Campaigners call for evidence to reform UK’s cyber laws

The CyberUp Campaign, a group calling for urgent reform to the Computer Misuse Act of 1990, has launched a fresh consultation inviting security professionals and researchers to take part in a wide-ranging survey seeking views on the 34 year-old law’s impact on their work.

CyberUp argues that the CMA is risibly out of date – it was written only months after Sir Tim Berners-Lee first proposed the concept of the worldwide web – and that the wording of key clauses relating to unauthorised access to computer systems risks criminalising legitimate security pros and ethical hackers from being able to defend organisations.
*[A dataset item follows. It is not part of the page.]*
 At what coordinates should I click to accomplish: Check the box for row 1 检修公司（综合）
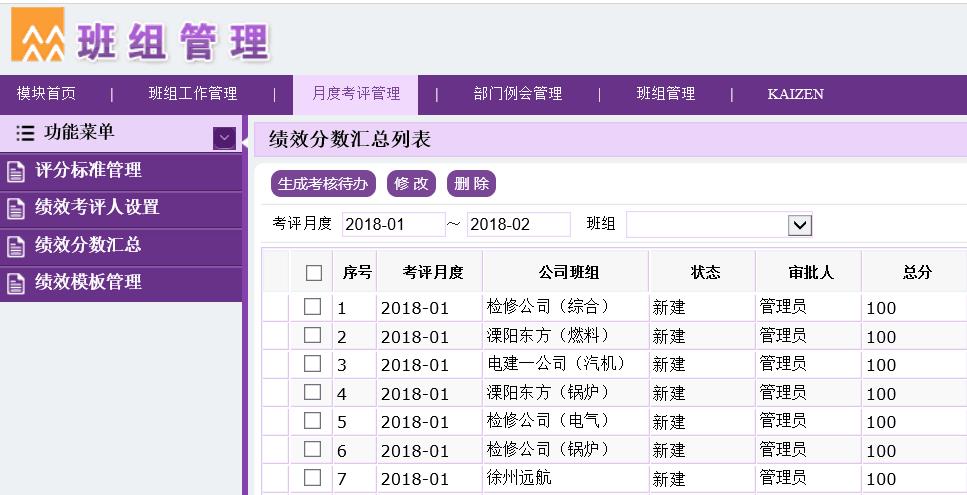coord(313,307)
To do so, they say, potentially risks prosecution.

The campaigners first came together in early 2020 on the eve of the Covid-19 pandemic to call on Boris Johnson to address their concerns, and by May of 2021 their work had secured commitments from the then home secretary Priti Patel to begin a consultation on the issue.

However, this process stalled and became lost in the political melee, and by 2023, with Johnson and his successor Liz Truss consigned to history, the campaign had advanced no further in its aims. Another consultation did take place in 2023 and was widely welcomed, but little ultimately came of it.
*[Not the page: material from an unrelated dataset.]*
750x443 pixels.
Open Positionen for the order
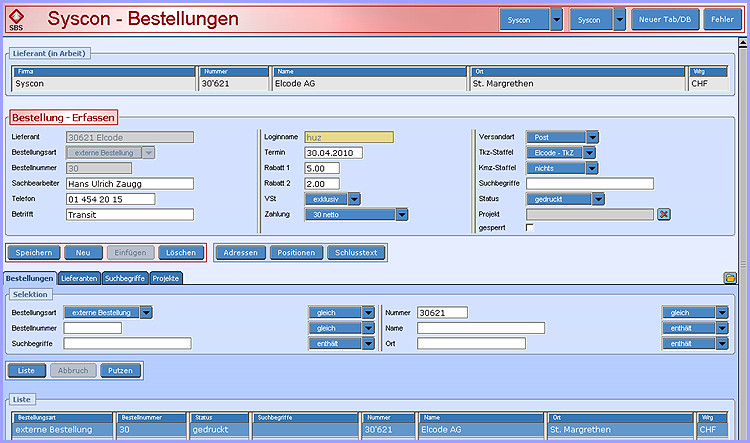click(295, 253)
The campaigners said that in opening a new study they hoped that the new Labour government would listen to clear, up-to-date and indisputable evidence to change the law.

“This is a pivotal moment for the cyber security industry: the new government has just introduced a very welcome Cyber Security and Resilience Bill in the King’s Speech – the first time ever that ‘cyber’ has been mentioned in any primary legislation – which presents an opportune moment for a legislative update to the CMA in the near future,” they said.

“Launching the survey now enables the campaign to demonstrate the potentially restrictive impact of outdated cyber crime legislation on the growth and investment of the UK’s cyber security sector, as well as its effect on cyber defensive activities conducted domestically.”

The survey should take about 10 minutes to complete and the campaigners have said that due to the sensitive nature of responses they may receive, all information contained in the final cut will be fully anonymised.

“This is an excellent opportunity to capitalise on the legislative momentum the campaign and the wider sector have generated over several years to update the Computer Misuse Act,” they said.

What do cyber pros really think?

The CyberUp campaigners include representatives from leading cyber firms including WithSecure, McAfee, NCC Group and Trend Micro, and is backed by security accreditation body Crest, and techUK as well.

Previous studies conducted by the group have revealed revealed broad consensus across the industry that reform is needed.

The last time such an exercise was conducted in 2023, security pros spoke of the “chilling” effect of the CMA on Britain’s cyber defenders, with 60% believing it acted as a barrier to working effectively, and 80% believing it put the UK at a competitive disadvantage on the world stage.

CyberUp estimates that out of nearly 2,000 active cyber security firms located in the UK, almost 600 have experienced an economic loss due to not being able to work effectively, which the campaign says risks £3bn of the £10.5bn annual sales made by the sector.

Additionally, it believes that over 16,800 security professionals have actually left the UK over the years to work in countries with more permissive laws.

With a fit-for-purpose regime that allows legitimate cyber security defensive and research work, whilst still ensuring malicious threat activity is appropriately sanctioned, the cyber resilience benefits delivered for the UK could be three times as great as they currently are, said the campaigners.